The training commands work with the script: Download train.py

Name Method mIoU Training Command Training log
fcn_resnet50_voc FCN [6] 69.4 shell script log
fcn_resnet101_voc FCN [6] 70.9 shell script log
[1](1, 2, 3) He, Kaiming, Xiangyu Zhang, Shaoqing Ren, and Jian Sun. “Deep residual learning for image recognition.” In Proceedings of the IEEE conference on computer vision and pattern recognition, pp. 770-778. 2016.
[2](1, 2, 3) He, Kaiming, Xiangyu Zhang, Shaoqing Ren, and Jian Sun. “Identity mappings in deep residual networks.” In European Conference on Computer Vision, pp. 630-645. Springer, Cham, 2016.
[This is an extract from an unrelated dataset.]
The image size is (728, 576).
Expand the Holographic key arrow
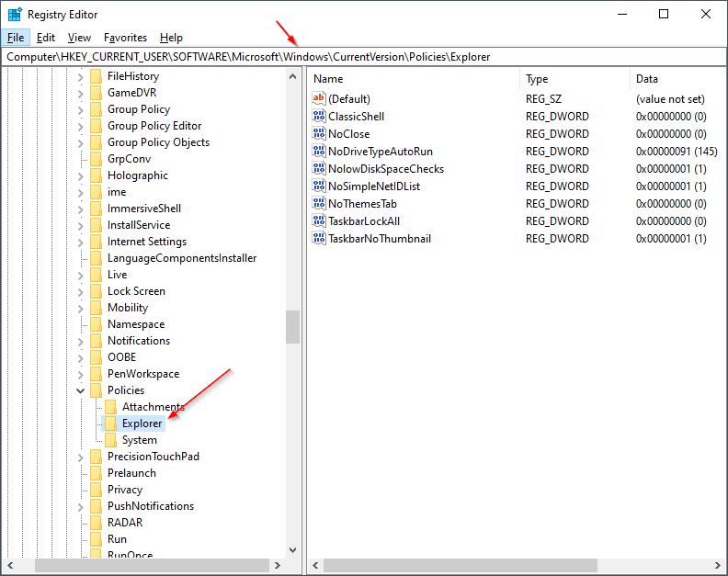coord(81,175)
[3](1, 2, 3) Zagoruyko, Sergey, and Nikos Komodakis. “Wide residual networks.” arXiv preprint arXiv:1605.07146 (2016).
[4](1, 2) Zhang, Hongyi, Moustapha Cisse, Yann N. Dauphin, and David Lopez-Paz. “mixup: Beyond empirical risk minimization.” arXiv preprint arXiv:1710.09412 (2017).
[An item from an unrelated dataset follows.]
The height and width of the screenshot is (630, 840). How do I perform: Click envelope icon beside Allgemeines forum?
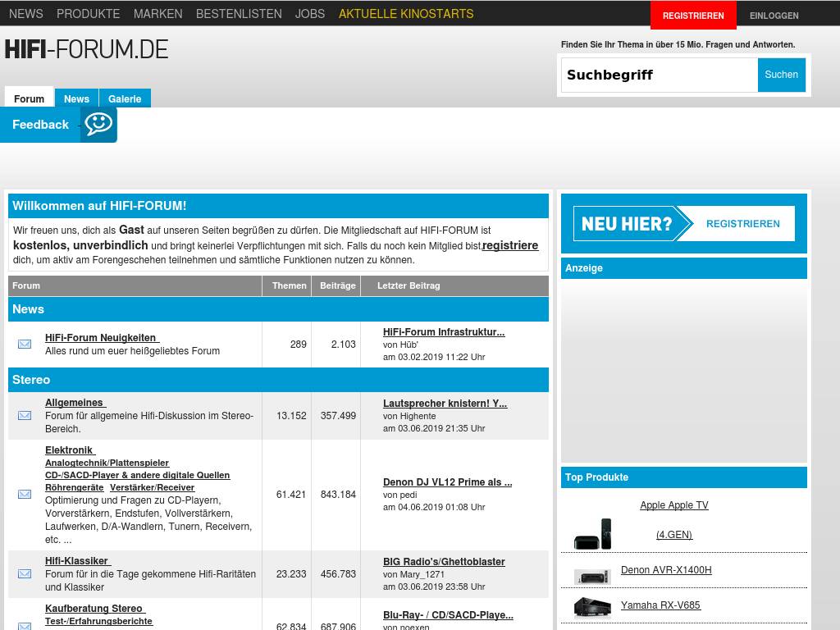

[5](1, 2, 3, 4) Wei Liu, Dragomir Anguelov, Dumitru Erhan, Christian Szegedy, Scott Reed, Cheng-Yang Fu, Alexander C. Berg. SSD: Single Shot MultiBox Detector. ECCV 2016.
[6](1, 2, 3) Long, Jonathan, Evan Shelhamer, and Trevor Darrell. “Fully convolutional networks for semantic segmentation.” Proceedings of the IEEE conference on computer vision and pattern recognition. 2015.